# DOCUMENT SOURCE
La communauté de Sant'Egidio, organisation catholique fondée en 1968, par Andrea RICCARDI (né en 1950), implantée d'abord dans les locaux de l'église Sant'Egidio à Rome, composée de plus de 15 000 membres, effectue un travail maintenu reconnu international en faveur de la solidarité et de la paix. Reconnue officiellement comme Association internationale de laïques par l'Eglise catholique en 1986, elle agit de manière complètement autonome par rapport à toutes les autres organisations officielles du Vatican. Son fonctionnement diffère de celui d'une ONG, d'une association humanitaire et a fortiori d''une organisation publique ou para-publique. Elle affiche une neutralité forte et il n'existe pas de modèle unique pour les différentes communautés Sant'Egidio réparties dans des pays très divers et dans des contextes sociaux très variés. C'est avant tout un vaste et dense réseau de personnes, qui se définissent comme des compagnons, qui font bénéficier à leur organisation de leurs compétences très variées pour soutenir des interventions internationales soutenues dans plusieurs domaines.
Ses activités se sitent sur plusieurs plans :
- lutte contre la pauvreté dans les villes ;
- abolition de la peine de mort (La communauté est cofondatrice de la Coalition mondiale contre la peine de mort) ;
- éducation dans les quartiers populaires ;
- accompagnement des communautés nomades ;
- présence auprès de personnes âgées dans des homes ;
- lutte contre le SIDA.
Elle organise annuellement des rencontres interreligieuses depuis 1986 et la Rencontre d'Asie organisée par Jean-Paul II. La conférence de chaque années est organisée autour d'un thème.
Dans ses statuts, approuvés par le Saint-Siège en 1986, se dégagent trois axes principaux qui définissent ses buts :
- l'évangélisation, surtout parmi les personnes les plus éloignées d'une expérience ou d'une pratique religieuses ;
- le service des plus pauvres, dans l'esprit conciliaire de "l'Eglise de tous et en particulier des pauvres" du pontificat de Jean XXIII ;
- le dialogue oecuménique en particulier en direction des Eglises orientales et le dialogue interreligieux en vue d'une coexistence pacifique avec les croyants des autres religions.
Même si le travail de médiation, d'intervention directe et non-violente dans un pays en situation de crise n'est pas à proprement parler la vocation première de Sant'Egidio, il faut parie intégrante de la vie de la communauté, qui mène son combat pour la paix en relation directe avec ses conceptions de justice économique. C'est depuis la fin des années 1980 que la communauté devient un acteur international très particulier. Elle est au coeur de différentes initiatives de dialogue, d'abord entre les religions et entre chrétien et laïcs puis entre parties prenantes dans des conflits armés particulièrement longs et durs.

# CONSIGNE A
Veuillez traduire en anglais cette phrase du texte sur la communauté de Sant'Egidio : « C'est depuis la fin des années 1980 que la communauté devient un acteur international très particulier. »
# CONSIGNE B
Poursuivez le texte sur la communauté de Sant'Egidio après sa dernière phrase.

# EXTRAITS DE DONNÉES
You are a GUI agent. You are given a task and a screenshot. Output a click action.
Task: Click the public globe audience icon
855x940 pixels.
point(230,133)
...
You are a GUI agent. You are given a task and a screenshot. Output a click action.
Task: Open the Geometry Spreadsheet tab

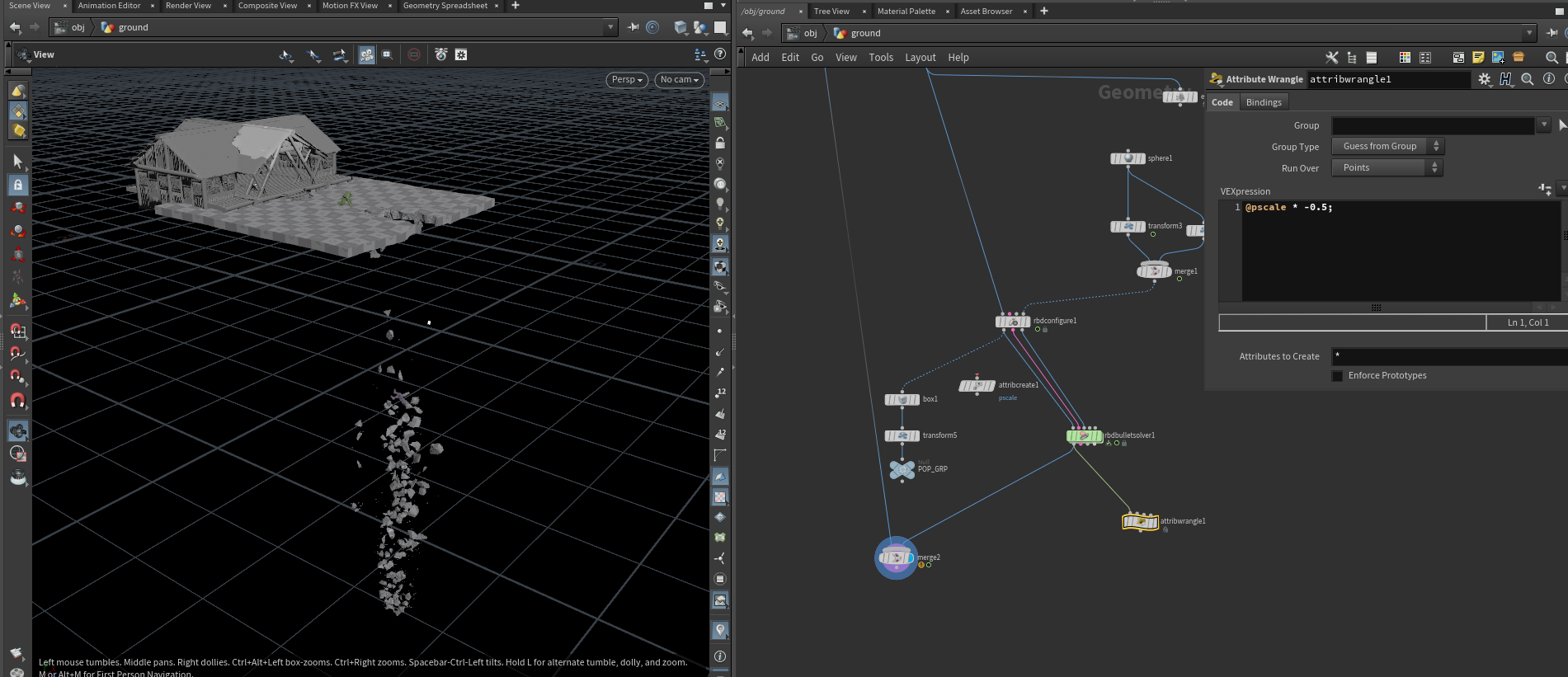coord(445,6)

# RÉSULTAT A
It was from the late 1980s onward that the community became a very distinctive international actor.

# RÉSULTAT B
La guerre, aussi bien culturelle qu'armée apparaît dans les années 1990, comme une douloureuse nécessité. Sant'Egidio ne croit pas à cet axiome présenté comme incontestable. Il ne s'agit pas de pacifisme de principe, mais d'un réalisme mûri à travers l'expérience pacificatrice acquise au cours des différents conflits de ces vingt dernières années. La communauté n'a pas seulement une position de "témoignage" en faveur de la valeur de la paix, mais elle agit et intervient de manière concrète pour rechercher la paix dans des contextes de conflits. Les compagnons de Sant'Egigio font figure de pacificateurs. Des groupes d'hommes et de femmes, inspirés religieusement, non professionnels de la diplomatie, déploient des énergies considérables dans l'instauration et la poursuite du dialogue entre communautés en conflit. Ils sont considérés par ceux qui exercent la diplomatie professionnelle (du bas en haut des hiérarchies) comme une entité avec laquelle il est intéressant d'avoir une discussion et de maintenir des contacts. Leurs interventions au Mozambique, au Salvador, en Algérie, au Guatémala, au Burundi, en Albanie, au Kosovo, au Liberia ou en Côte d'ivoire, souvent suivies d'effets consolidés, font de cette Communauté un partenaire de bien des organisations internationales et d'appareils diplomatiques étatiques.
Utilisant des techniques caractérisées par la réserve et l'aspect informel, en harmonie avec le travail officiel qu'accomplissent des gouvernements et des organisations intergouvernementales, ces compagnons travaillent comme des médiateurs, super partes, sérieusement voués à la cause de la paix, sans intérêts possibles ni politiques, ni économiques, ni de prestige international. Amité, dialogue, flexibilité sont les maîtres-mots d'une méthode éprouvée. Leurs instruments ne reposent pas sur des moyens financiers ou militaires. Les instruments "simples" du contact humain ou du raisonnement politique s'enracinent dans une légitimation morale très forte, celle des peuples qui veulent paix, et rapidement. Dépasser les blocages culturels et de perspective est le premier travail, il s'agit d'instaurer pas à pas la confiance pour réconcilier peu à peu des ennemis, avec le souci constant d'établir des garanties internationales et internes aux différentes étapes qui doivent mener vers la paix. Chercher ce qui unit, alors que la guerre affirme qu'il n'y a rien de commun, tracer des perspectives communes, mettre en place des situations bien plus bénéfiques que l'état de guerre et en faire prendre conscience, sont leurs objectifs obstinés.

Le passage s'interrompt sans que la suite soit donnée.